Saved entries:
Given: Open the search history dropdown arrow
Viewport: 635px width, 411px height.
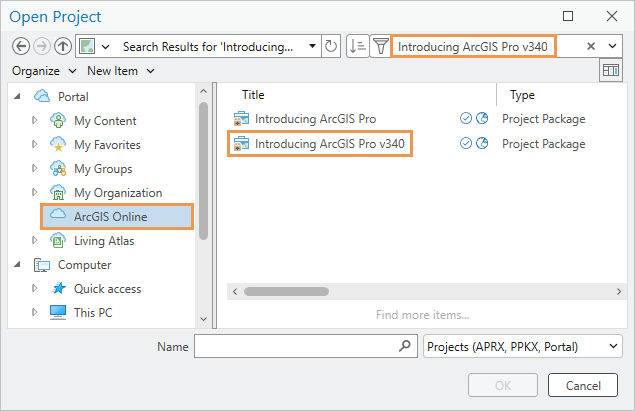Looking at the screenshot, I should coord(612,46).
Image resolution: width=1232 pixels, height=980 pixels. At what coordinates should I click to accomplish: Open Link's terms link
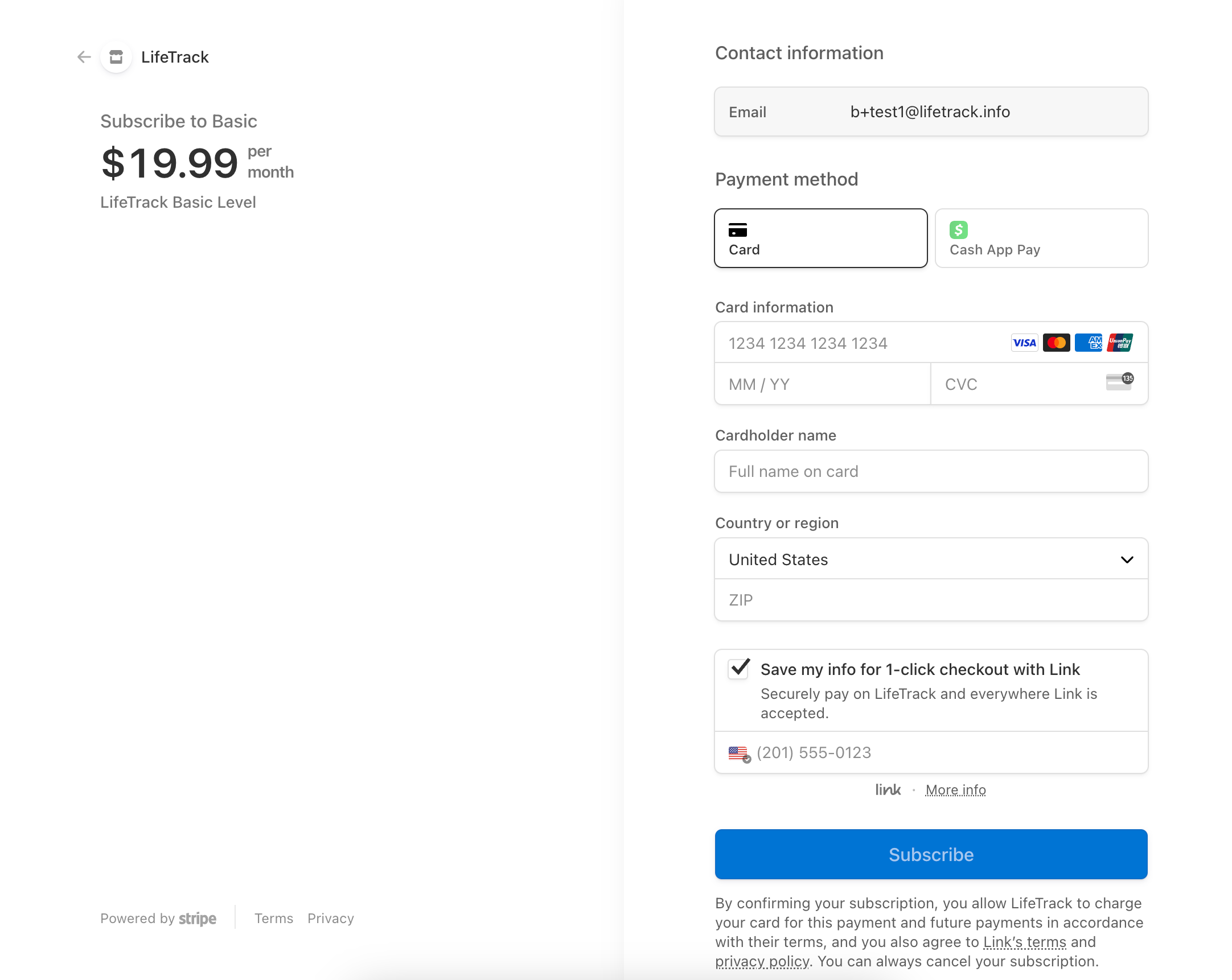coord(1024,942)
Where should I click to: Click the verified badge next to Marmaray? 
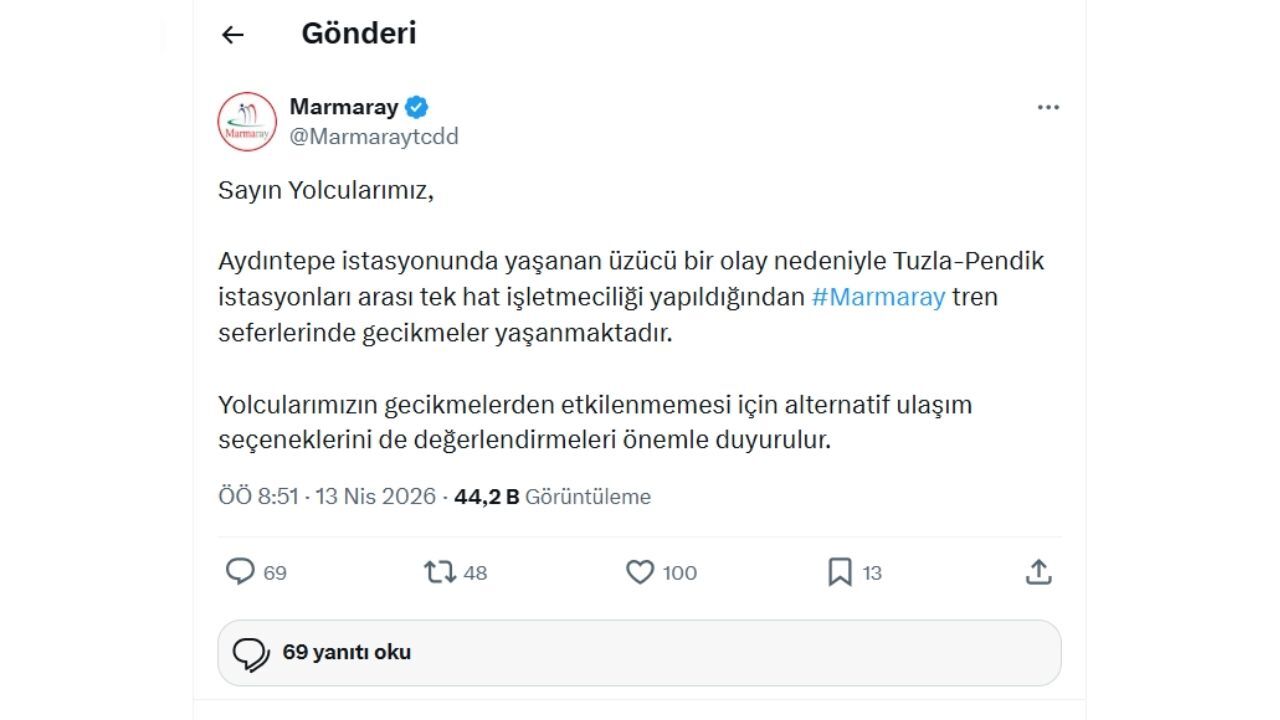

• _What the task requires_: All lines from the one containing "Image resolution: width=1232" through the end of the data are to be written out exactly, with nothing added; skip the pictures.

• _Reply to the task_:
Image resolution: width=1232 pixels, height=980 pixels. At what coordinates should I click to accomplish: Open Link's terms link
coord(1024,942)
Where should I click to: Click the verified badge next to Marmaray? 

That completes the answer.